▶ [TRAVAIL À RÉALISER]
(a) D'après le texte sur le projet de loi, quels coûts sont désormais retenus parmi les fluctuations couvertes par la clause de renégociation des prix ?
(b) Recopiez le passage du texte sur le projet de loi compris entre « Un autre volet » et « tentatives de contournement. », ces deux bornes incluses.
(c) Poursuivez le texte sur le projet de loi à partir de sa dernière phrase.

▶ [TEXTE RETENU]
- - - -
Ce nouveau cadre nécessite une adaptation des sanctions applicables en cas de manquement aux nouvelles obligations. L'article 2 y procède, notamment en élargissant les sanctions aux producteurs. Je rappelle toutefois qu'aujourd'hui aucune sanction n'a été prise faute de moyens pour les constater. À cet égard, permettre aux agents de FranceAgriMer de constater ces manquements constitue une augmentation bienvenue des moyens de contrôle assurant une bonne applicabilité de la loi.
Un autre volet du projet de loi concerne les relations contractuelles entre le transformateur et le distributeur. L'article 10 habilite le Gouvernement à intervenir par ordonnance pour opérer divers aménagements dans les dispositions du code de commerce relatives à la transparence et aux pratiques restrictives de concurrence, afin de les simplifier et de les préciser. Il faut soutenir ces modifications. J'ai néanmoins estimé qu'il fallait améliorer certains éléments, notamment en ce qui concerne les refus des conditions générales de ventes ainsi que le régime des avenants. Je vous proposerai des amendements en ce sens. En outre, je vous présenterai un amendement qui a pour objet de mieux prendre en considération les délocalisations des négociations à l'étranger, en réaffirmant l'application du droit français face à ce qui constitue parfois des tentatives de contournement.
Il est nécessaire de pouvoir adapter ces contrats en cas de changement des circonstances économiques et de pouvoir régler rapidement des litiges portant sur leur exécution. Le projet de loi est d'ailleurs bien timide sur ces deux points. L'article 6 essaie d'améliorer l'efficacité de la clause de renégociation des prix. Cette clause est applicable sur certains produits susceptibles de connaître une fluctuation importante des matières premières. Le projet de loi, ce qu'il faut saluer, élargit le champ de la clause en retenant dans ces fluctuations les coûts de l'énergie. Mais il ne règle pas le problème principal : ces clauses de renégociation ne sont pas des clauses de révision de prix et, dans la plupart des cas, elles n'aboutissent pas, le distributeur voulant renégocier tout le contrat et non seulement les prix.
- - - -
[Extrait du jeu de données]

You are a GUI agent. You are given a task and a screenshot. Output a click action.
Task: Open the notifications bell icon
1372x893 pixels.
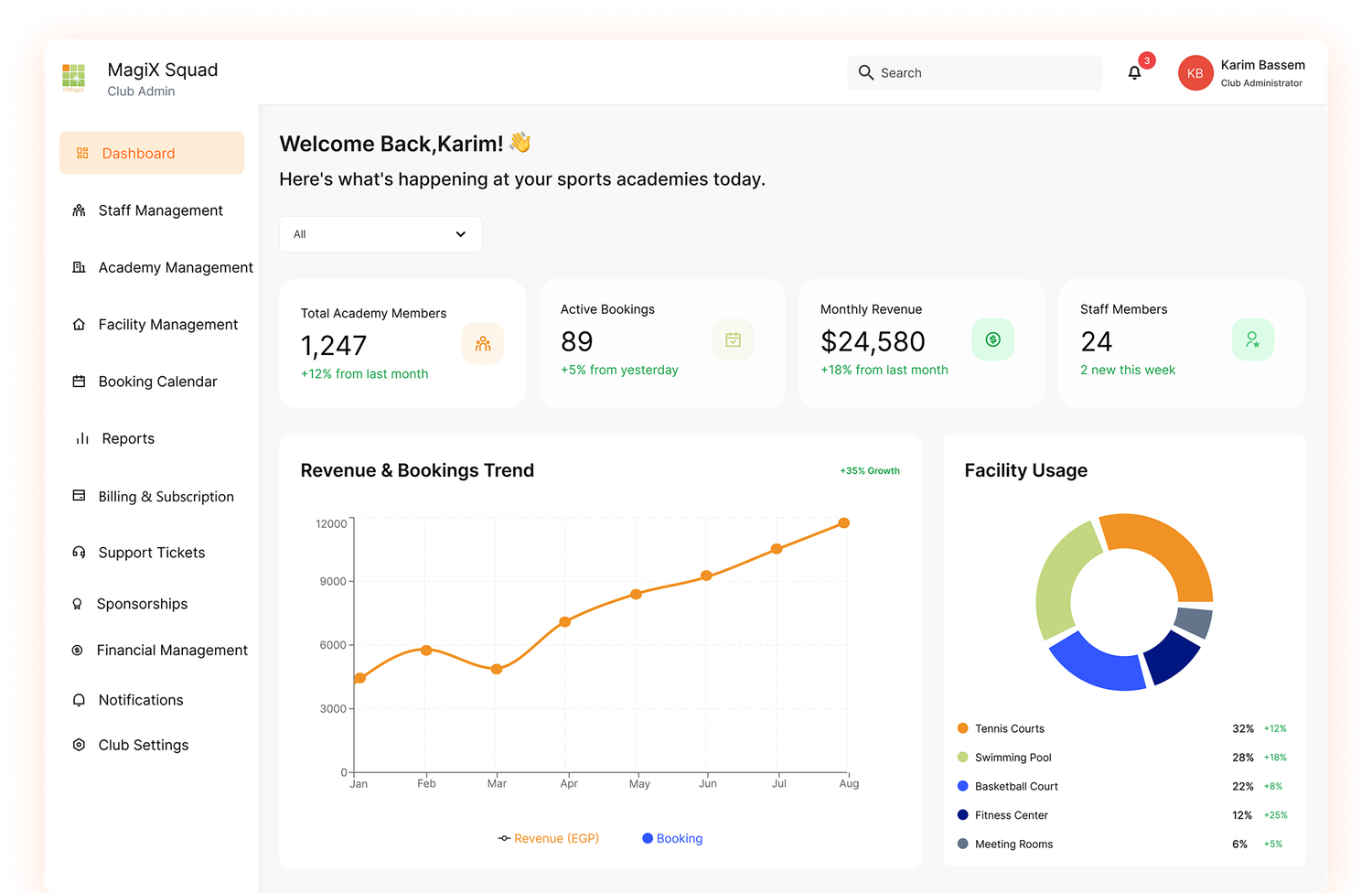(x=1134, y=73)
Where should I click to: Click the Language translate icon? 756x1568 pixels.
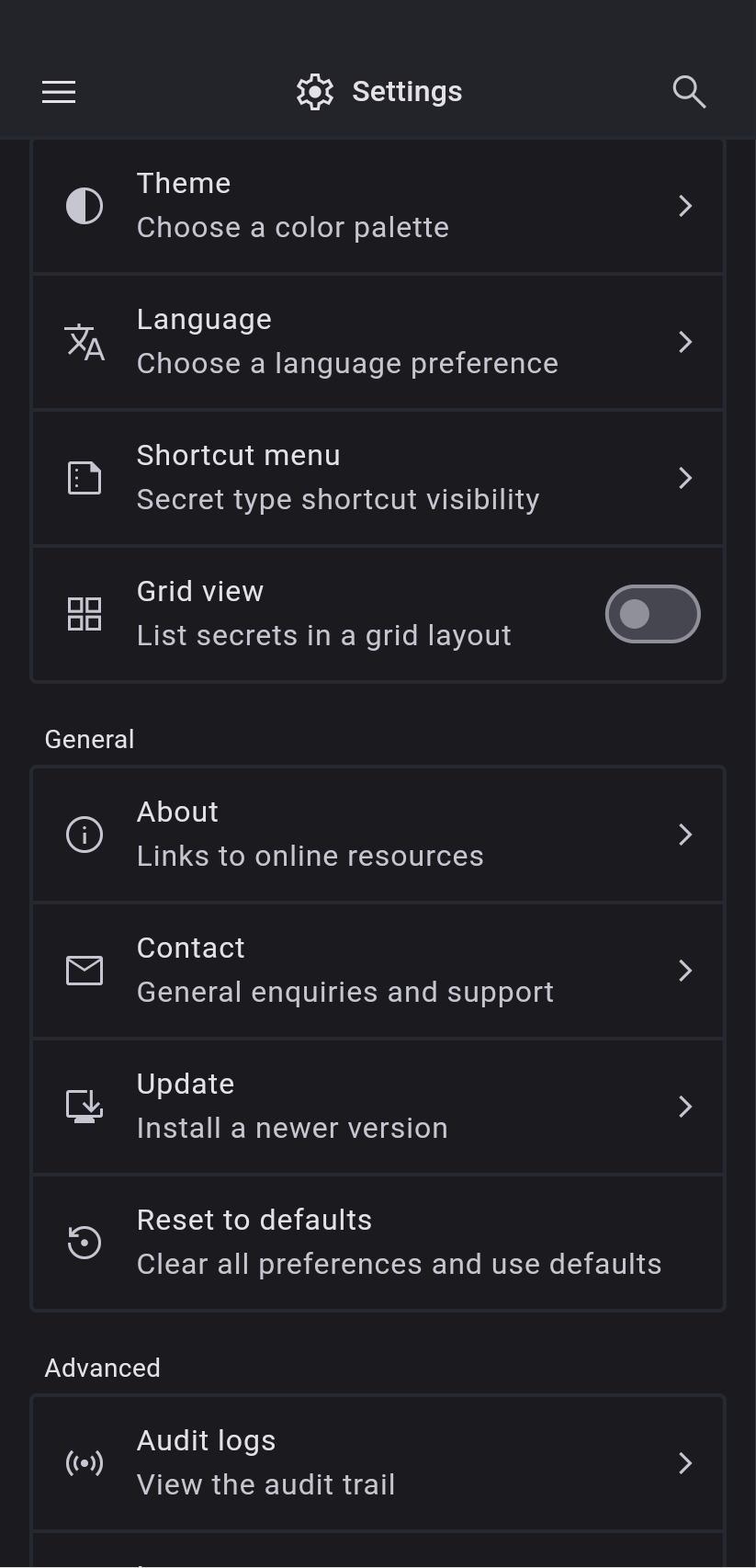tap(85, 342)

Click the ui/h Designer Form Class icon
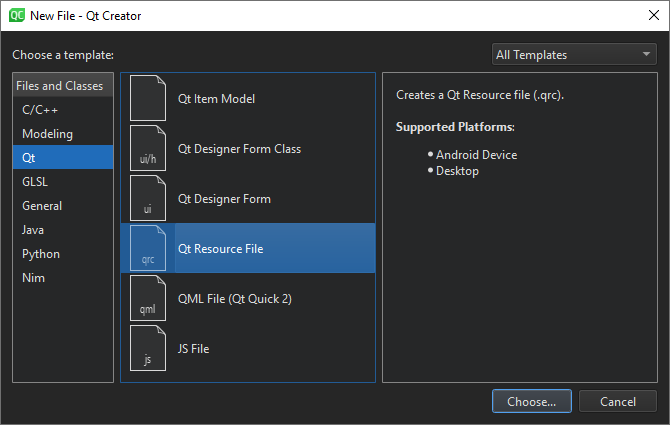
- - - -
▶ [RÉPONSES PAR TÂCHE]
(a) Les coûts de l'énergie.

(b)
Un autre volet du projet de loi concerne les relations contractuelles entre le transformateur et le distributeur. L'article 10 habilite le Gouvernement à intervenir par ordonnance pour opérer divers aménagements dans les dispositions du code de commerce relatives à la transparence et aux pratiques restrictives de concurrence, afin de les simplifier et de les préciser. Il faut soutenir ces modifications. J'ai néanmoins estimé qu'il fallait améliorer certains éléments, notamment en ce qui concerne les refus des conditions générales de ventes ainsi que le régime des avenants. Je vous proposerai des amendements en ce sens. En outre, je vous présenterai un amendement qui a pour objet de mieux prendre en considération les délocalisations des négociations à l'étranger, en réaffirmant l'application du droit français face à ce qui constitue parfois des tentatives de contournement.

(c)
Je vous proposerai un amendement pour que dans certains cas très précis une clause de révision des prix automatique soit instaurée. Dans certains cas, cela est nécessaire. Je pense par exemple aux produits composés à plus de 50% d'une matière première agricole dont les cours sont déterminés par un indice public, par exemple les pâtes ou la charcuterie. Quand le cours de la matière première augmente, les industriels ne parviennent pas à répercuter la hausse de leurs coûts de production sur les distributeurs qui, dans leur négociation annuelle, n'en tiennent le plus souvent pas compte. Il en résulte une contraction des marges, donc des investissements, d'industries françaises pourtant importantes pour nos territoires qui, depuis des années, ferment leurs portes. Mon amendement met en place un principe simple. Pour ces produits particulièrement sensibles, si cette matière première connaît une augmentation forte en cours d'exécution du contrat, le prix des contrats sera automatiquement révisé à la hausse. Toutefois, une fois que cette clause aura été enclenchée, si le prix des matières premières vient à baisser, ce que nous connaissons de plus en plus avec la volatilité accrue des marchés, alors les prix seront révisés à la baisse.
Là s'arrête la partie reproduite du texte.